- Opening Delimiter -
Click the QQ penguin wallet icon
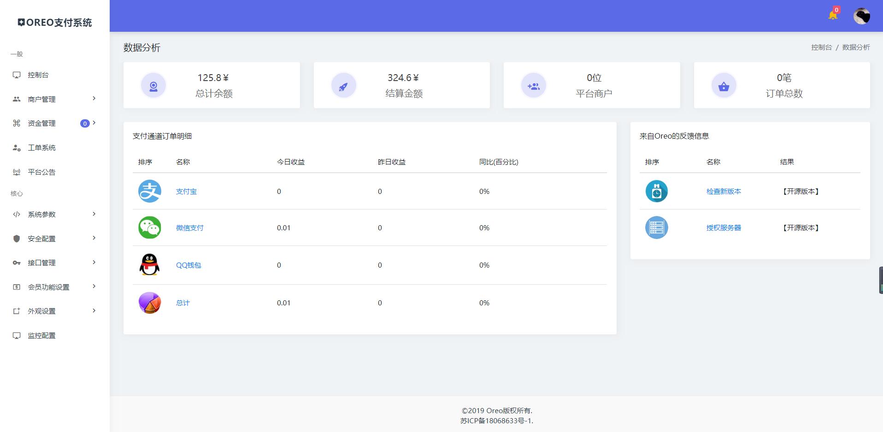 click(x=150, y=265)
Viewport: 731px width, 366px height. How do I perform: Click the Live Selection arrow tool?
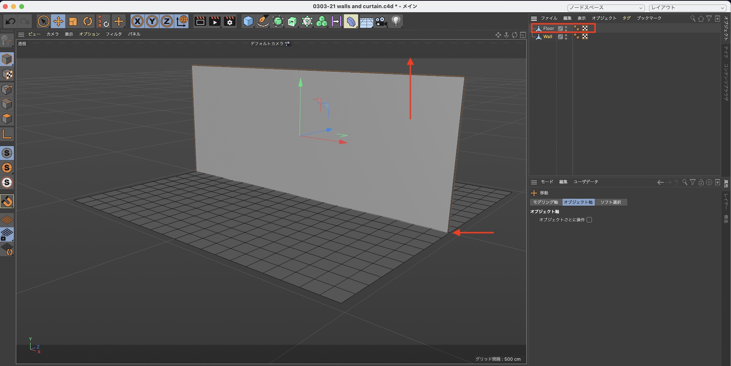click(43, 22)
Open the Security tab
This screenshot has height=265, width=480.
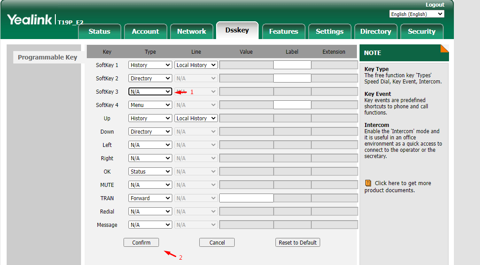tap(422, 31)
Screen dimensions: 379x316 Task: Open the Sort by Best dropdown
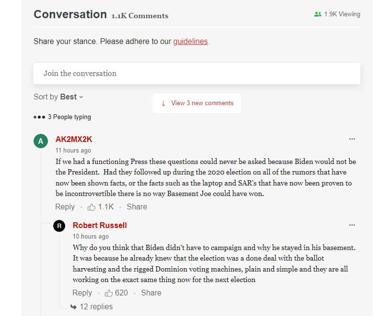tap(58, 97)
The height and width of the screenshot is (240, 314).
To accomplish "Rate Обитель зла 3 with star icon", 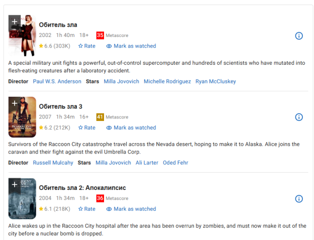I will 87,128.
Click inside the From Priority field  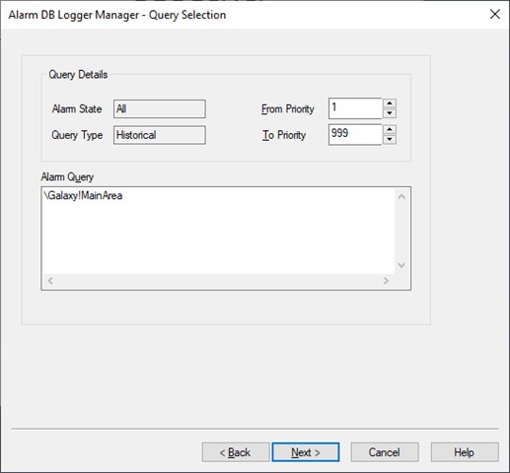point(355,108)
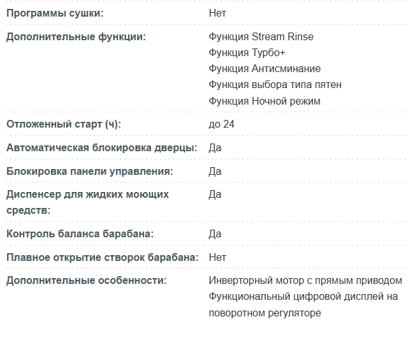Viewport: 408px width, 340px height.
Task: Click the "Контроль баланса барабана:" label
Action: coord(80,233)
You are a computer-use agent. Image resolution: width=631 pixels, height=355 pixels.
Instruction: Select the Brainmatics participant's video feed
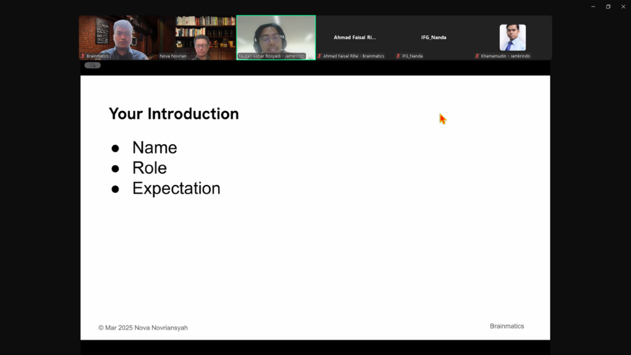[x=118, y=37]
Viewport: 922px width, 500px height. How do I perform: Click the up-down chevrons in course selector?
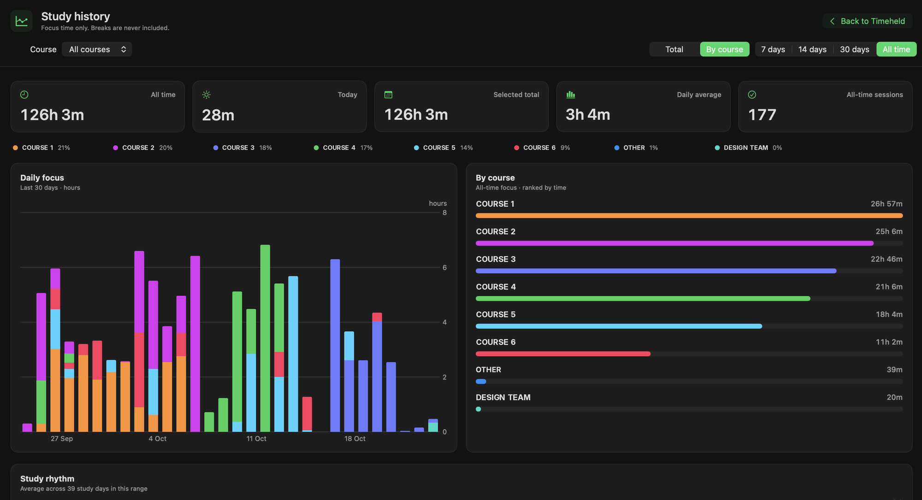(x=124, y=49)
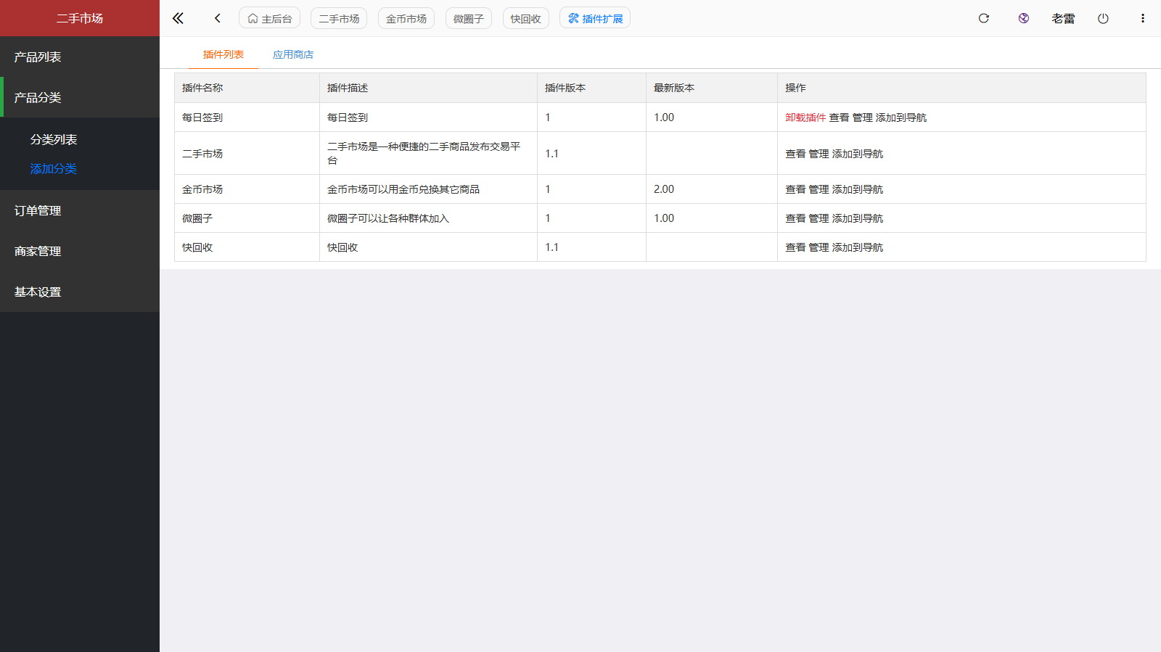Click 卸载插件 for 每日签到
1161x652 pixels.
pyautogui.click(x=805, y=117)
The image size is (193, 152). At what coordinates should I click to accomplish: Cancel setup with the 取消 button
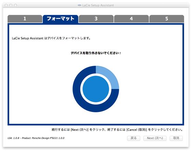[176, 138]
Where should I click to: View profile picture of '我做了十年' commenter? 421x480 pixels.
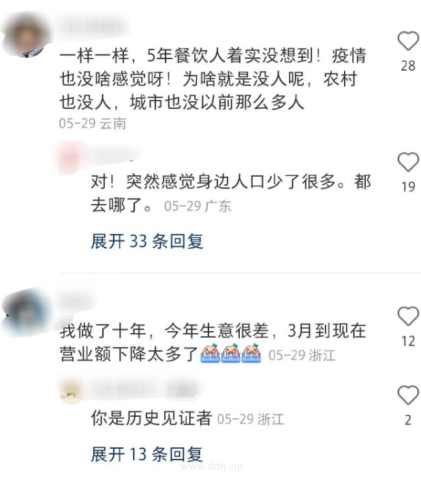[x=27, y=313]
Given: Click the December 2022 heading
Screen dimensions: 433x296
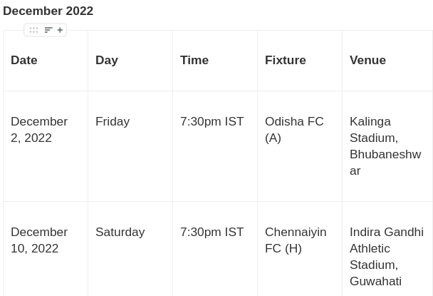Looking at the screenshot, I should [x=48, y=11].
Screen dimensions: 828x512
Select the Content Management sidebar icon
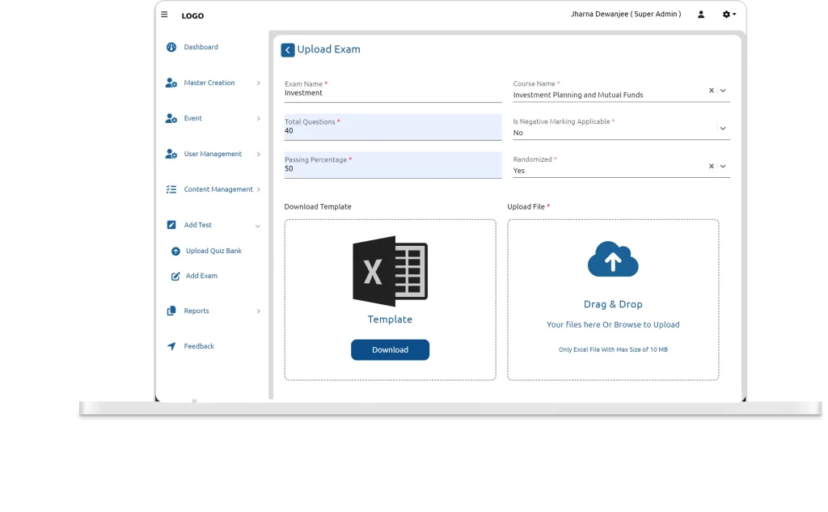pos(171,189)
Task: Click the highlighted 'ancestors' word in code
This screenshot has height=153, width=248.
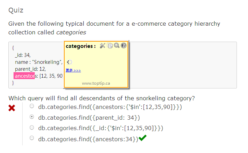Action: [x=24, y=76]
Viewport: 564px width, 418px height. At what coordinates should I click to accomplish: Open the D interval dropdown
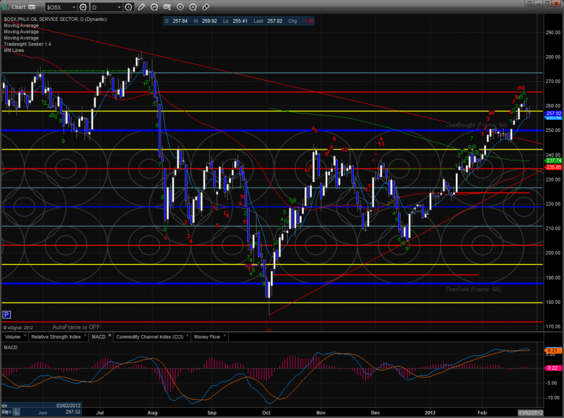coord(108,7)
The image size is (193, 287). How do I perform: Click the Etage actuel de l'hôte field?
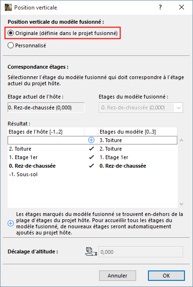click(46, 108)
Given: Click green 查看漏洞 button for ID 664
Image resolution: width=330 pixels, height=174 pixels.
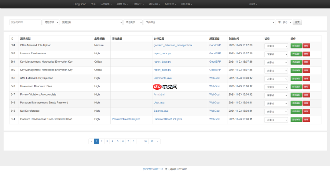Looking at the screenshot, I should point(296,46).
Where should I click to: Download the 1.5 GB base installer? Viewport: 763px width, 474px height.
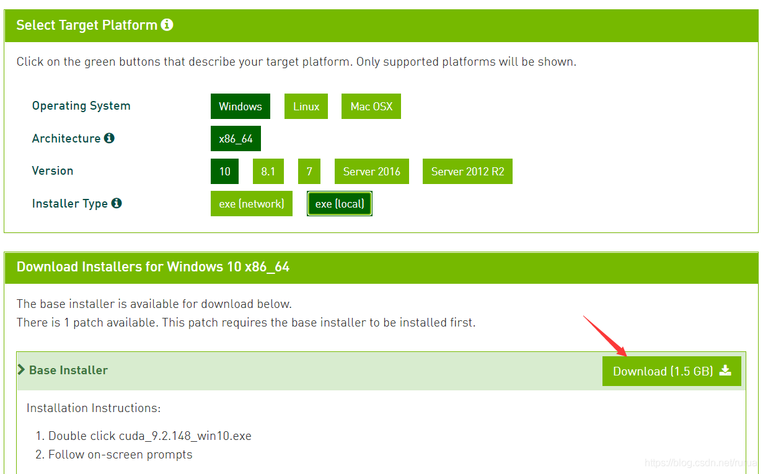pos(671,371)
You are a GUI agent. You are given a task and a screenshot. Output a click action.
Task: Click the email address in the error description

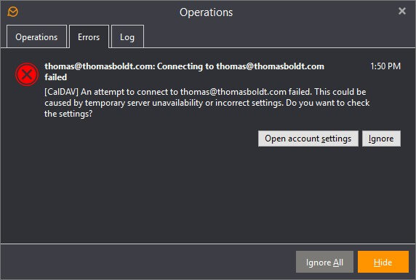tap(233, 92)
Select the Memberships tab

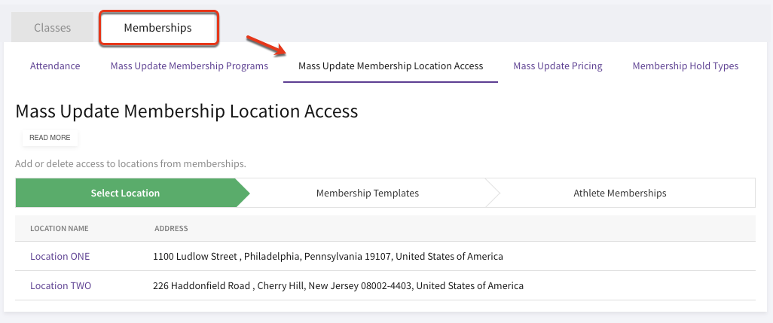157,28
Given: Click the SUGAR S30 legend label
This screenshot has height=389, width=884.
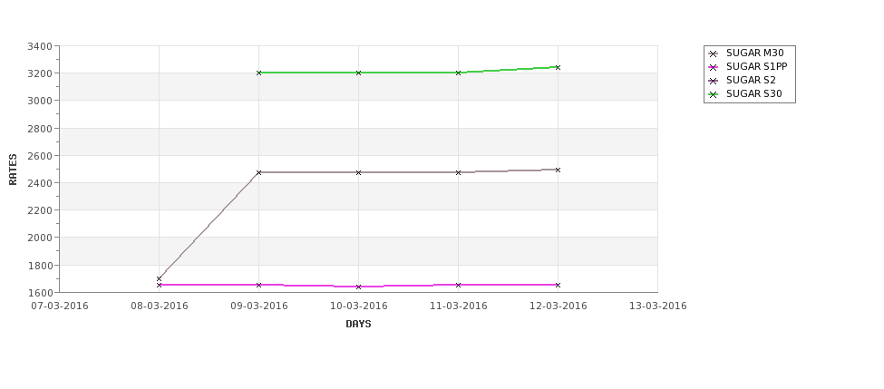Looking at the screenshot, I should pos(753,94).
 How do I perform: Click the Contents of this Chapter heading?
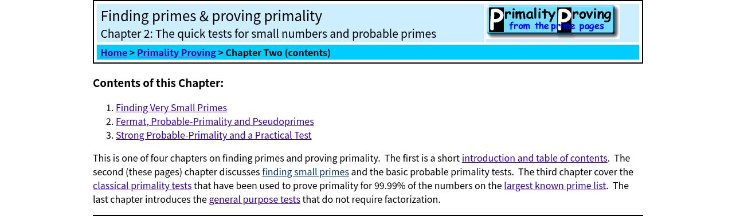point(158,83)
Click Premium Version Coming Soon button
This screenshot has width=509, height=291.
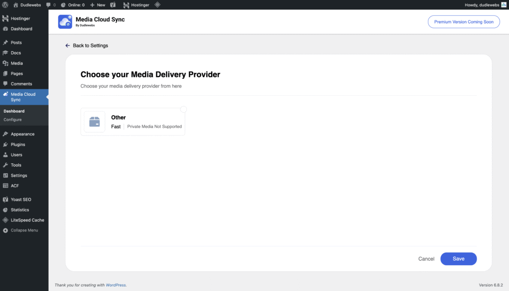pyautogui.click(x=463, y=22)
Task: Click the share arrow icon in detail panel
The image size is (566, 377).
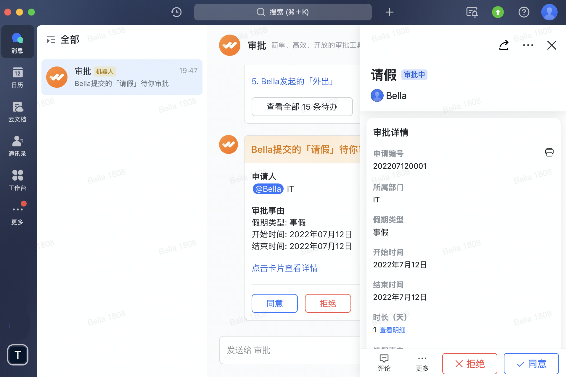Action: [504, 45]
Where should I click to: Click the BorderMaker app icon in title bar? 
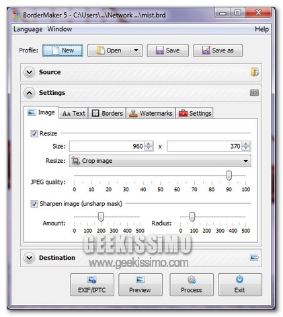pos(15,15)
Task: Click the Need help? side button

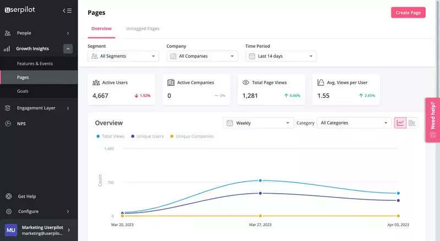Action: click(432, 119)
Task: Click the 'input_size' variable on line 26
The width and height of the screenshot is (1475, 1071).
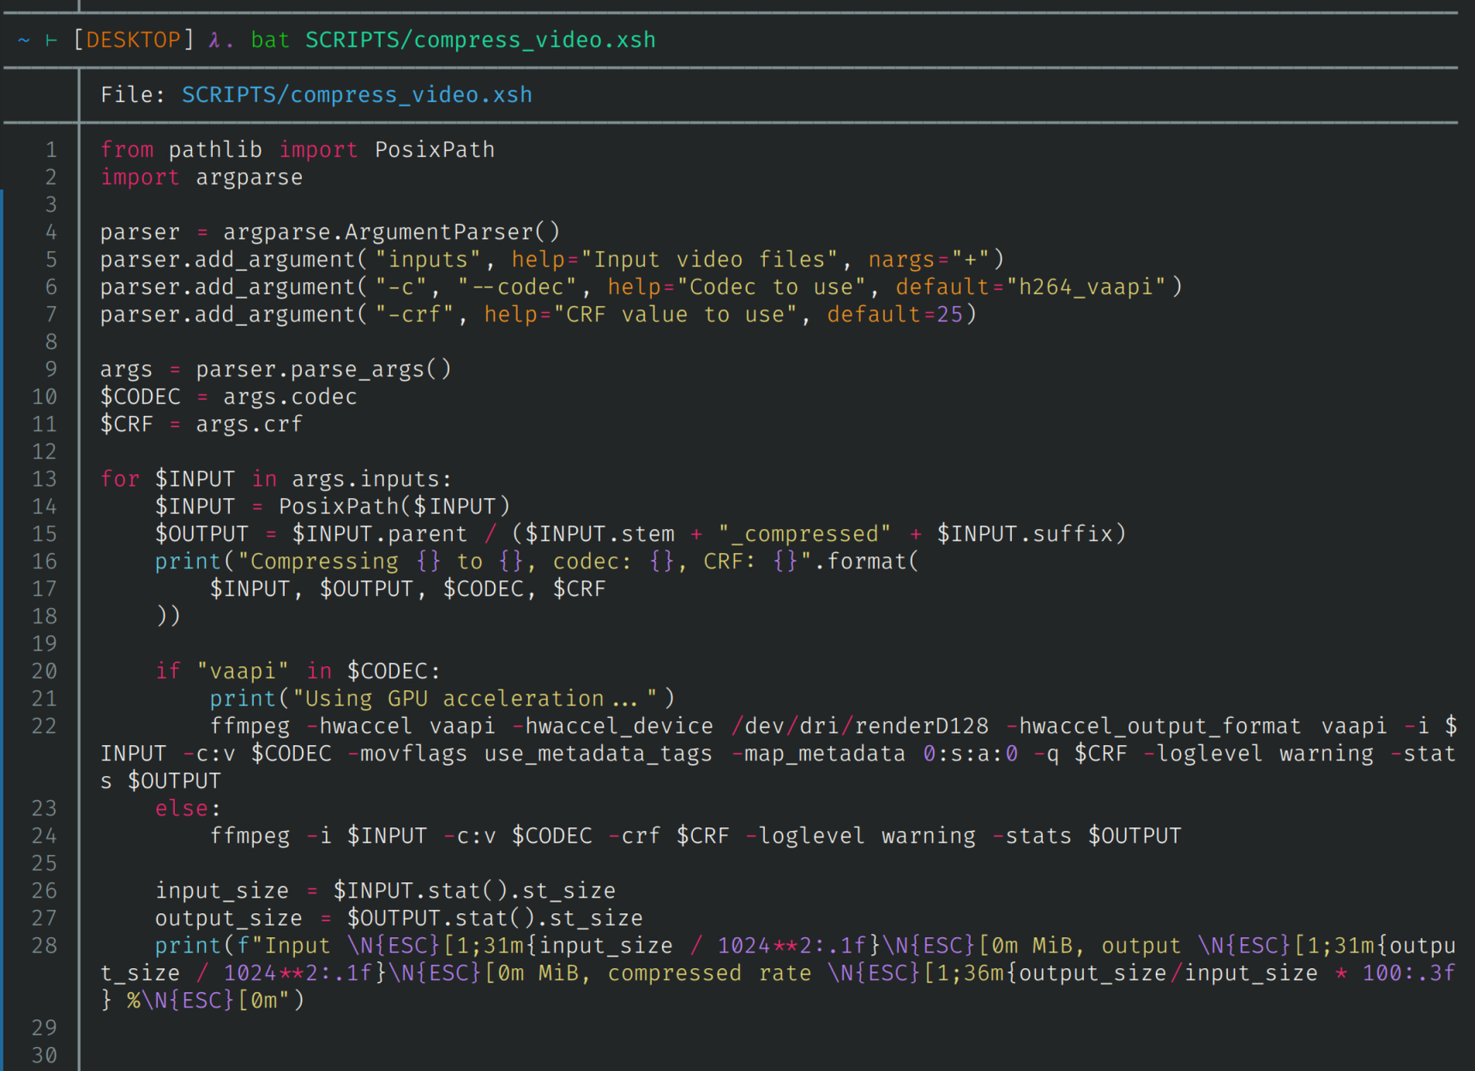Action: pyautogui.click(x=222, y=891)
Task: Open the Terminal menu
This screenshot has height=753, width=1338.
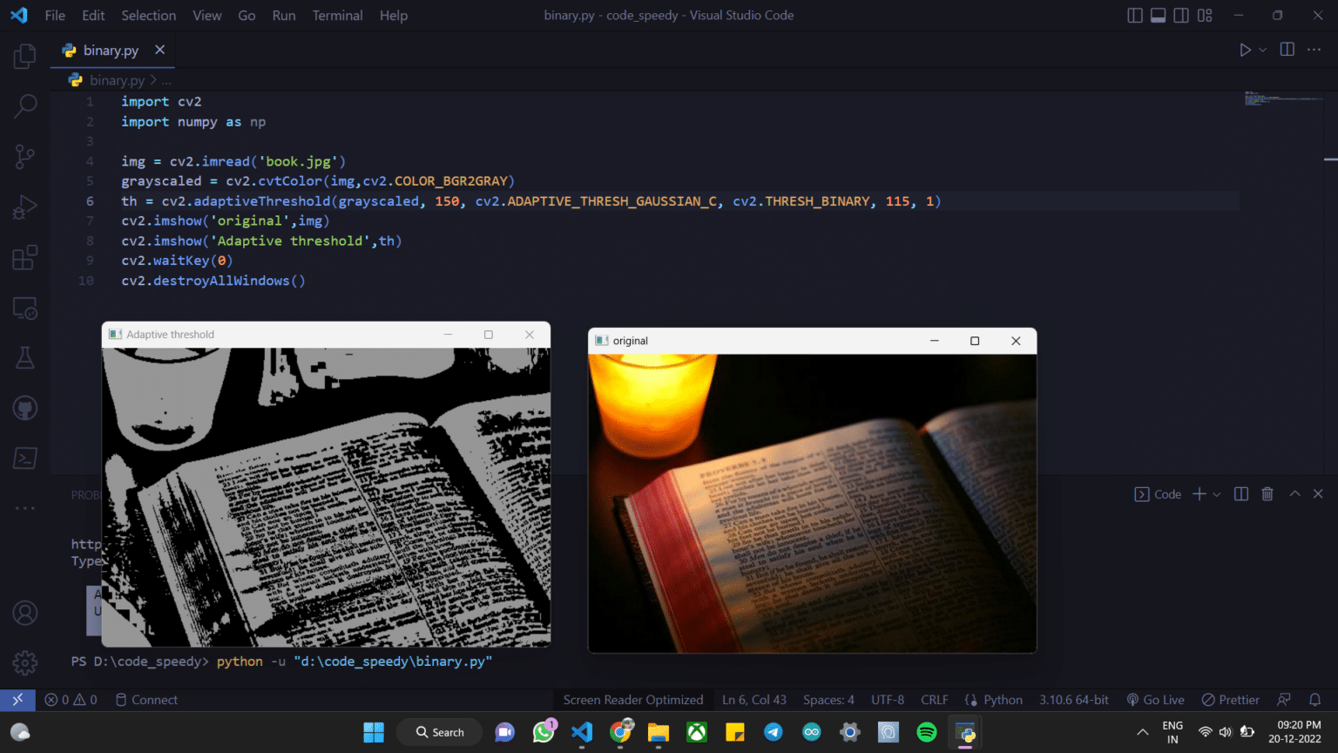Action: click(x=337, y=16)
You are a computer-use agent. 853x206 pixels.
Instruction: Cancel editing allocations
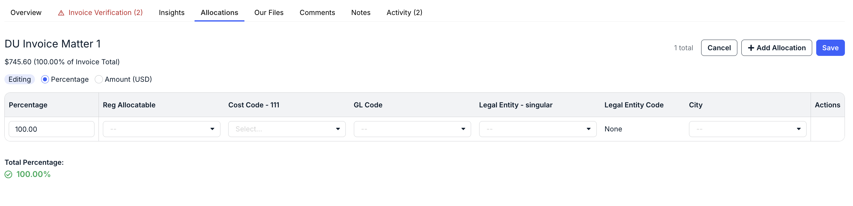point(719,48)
- Closing Delimiter -
(WHAT YOU SHOULD DO)
Across the listing, count the lines that contain "computer". Nothing but the number should be returned.

(THE COMPLETED TASK)
2